### [Task goal]
Only the lines from the one containing "Viewport: 789px width, 697px" through the end of the entries should be returned, exactly as they are, with the pictures omitted.

** Information provided follows **

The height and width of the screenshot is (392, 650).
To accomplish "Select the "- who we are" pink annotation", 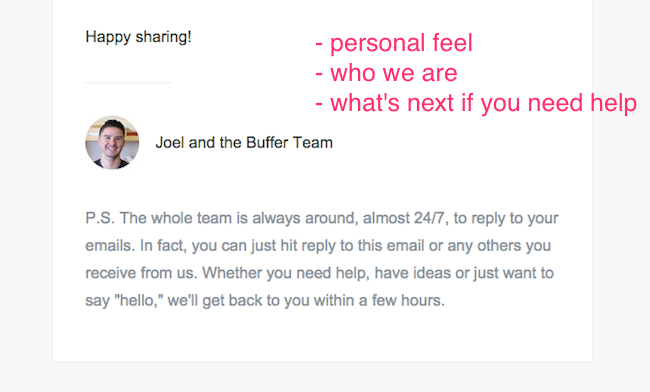I will pos(386,73).
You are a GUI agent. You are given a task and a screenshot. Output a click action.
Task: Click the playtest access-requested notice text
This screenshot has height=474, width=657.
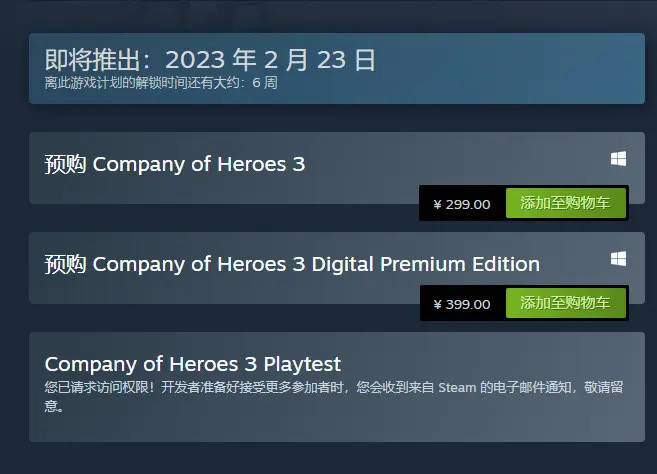[x=334, y=396]
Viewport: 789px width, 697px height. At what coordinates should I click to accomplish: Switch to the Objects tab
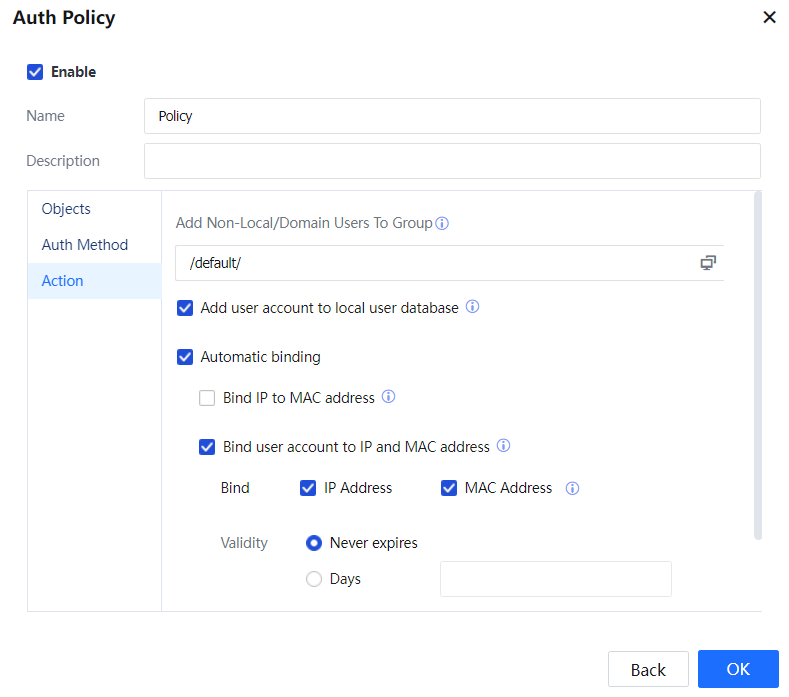pos(66,209)
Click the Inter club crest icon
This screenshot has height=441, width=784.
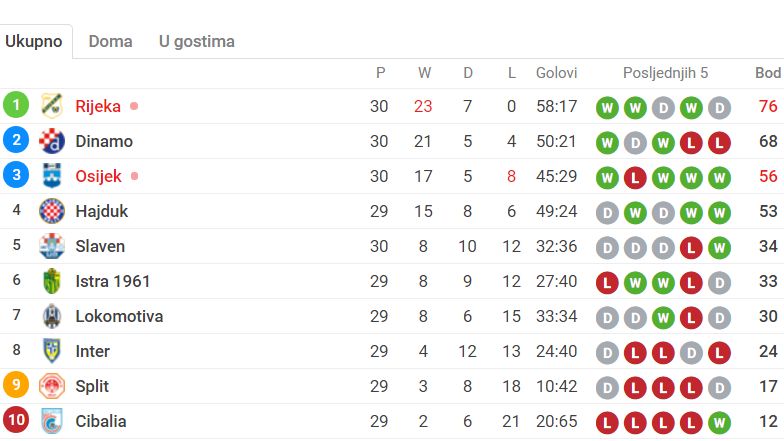coord(51,351)
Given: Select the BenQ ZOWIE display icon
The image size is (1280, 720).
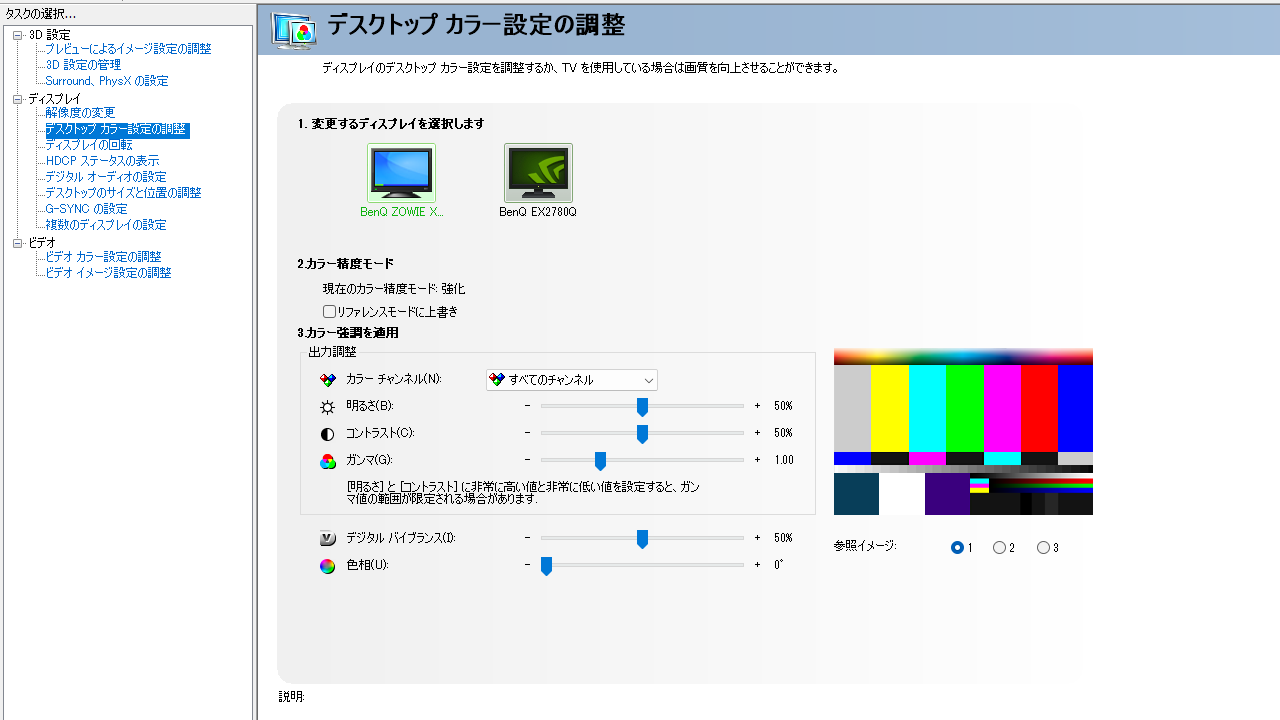Looking at the screenshot, I should [x=401, y=174].
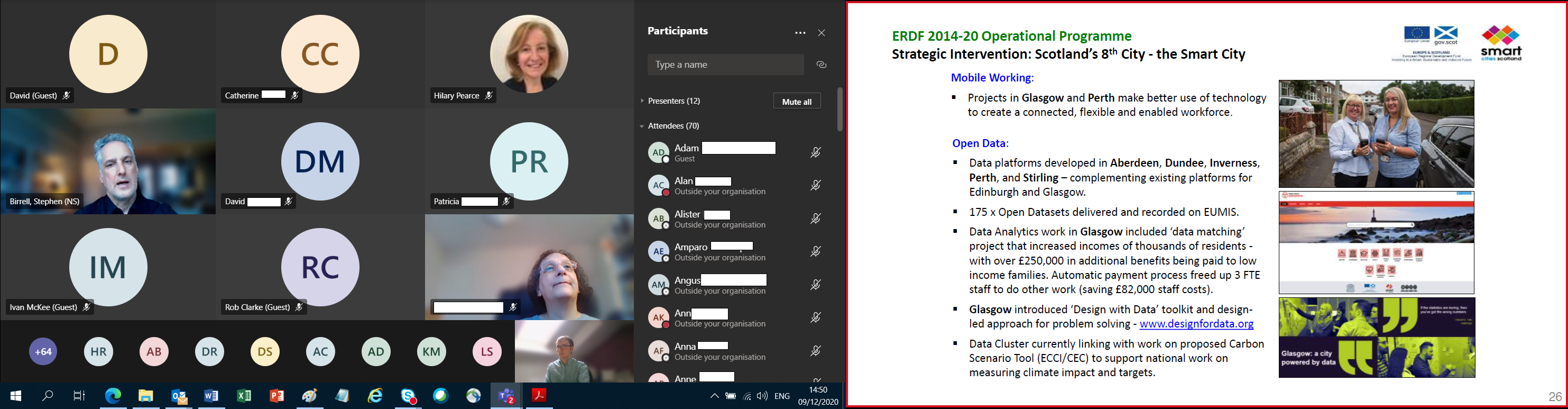Click the Mute all button
Screen dimensions: 1568x409
796,101
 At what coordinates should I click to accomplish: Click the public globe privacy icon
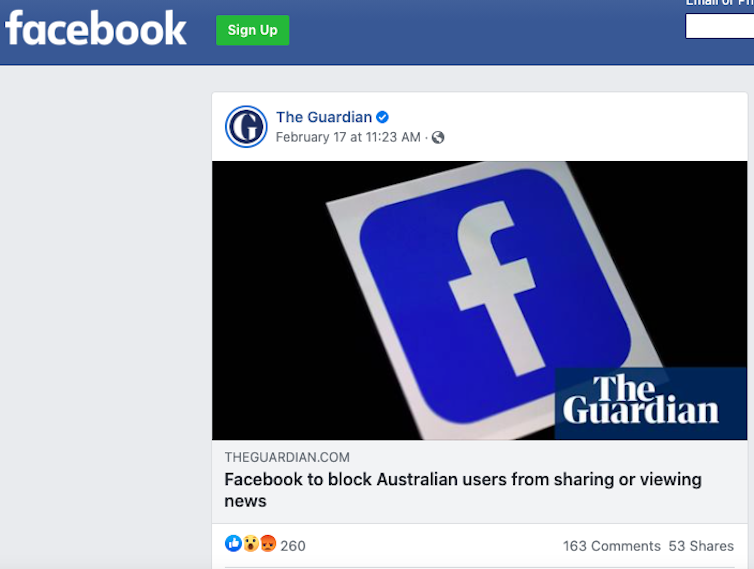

** End of Information provided **

### [Answer]
Viewport: 789px width, 697px height. At what coordinates should I click to accomplish: Switch to the Objects tab
pos(66,209)
Click the Inter club crest icon
This screenshot has height=441, width=784.
coord(51,351)
Given: Select the BenQ ZOWIE display icon
The image size is (1280, 720).
Looking at the screenshot, I should [x=401, y=174].
Click the Mute all button
Screen dimensions: 1568x409
796,101
 At what coordinates should I click to accomplish: Click the public globe privacy icon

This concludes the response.